───── Supplied data
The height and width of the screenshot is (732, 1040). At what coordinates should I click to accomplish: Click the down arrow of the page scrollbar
──────────
───── Supplied data
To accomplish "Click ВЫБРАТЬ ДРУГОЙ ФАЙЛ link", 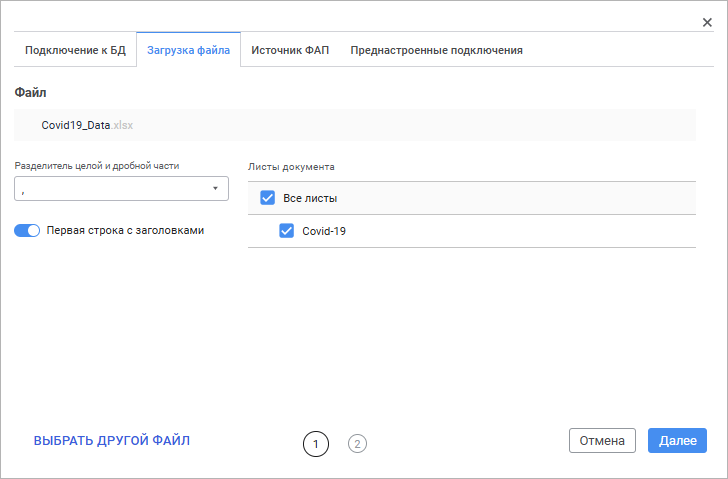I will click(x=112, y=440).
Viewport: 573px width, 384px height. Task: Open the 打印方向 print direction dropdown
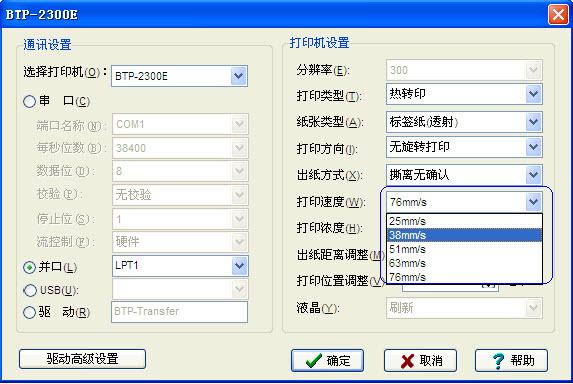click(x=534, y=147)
──────────
───── Supplied data
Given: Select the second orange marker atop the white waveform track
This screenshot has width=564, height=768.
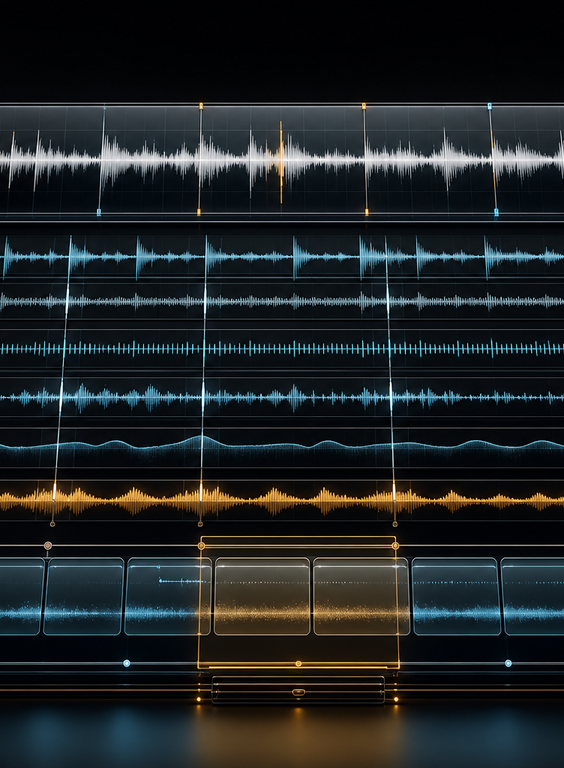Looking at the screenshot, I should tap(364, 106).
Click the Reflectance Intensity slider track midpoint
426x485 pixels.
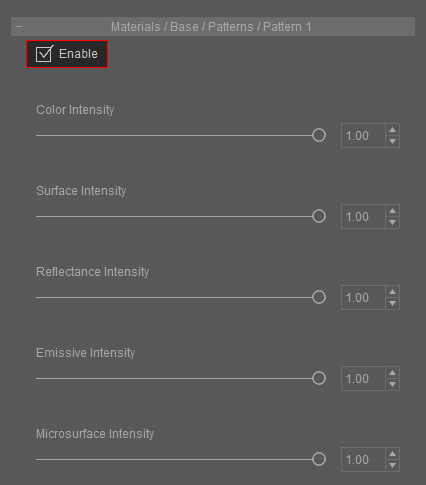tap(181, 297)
──────────
Please return every line of the records above that contains the word "track".

Given: Select the second orange marker atop the white waveform track
Click the Reflectance Intensity slider track midpoint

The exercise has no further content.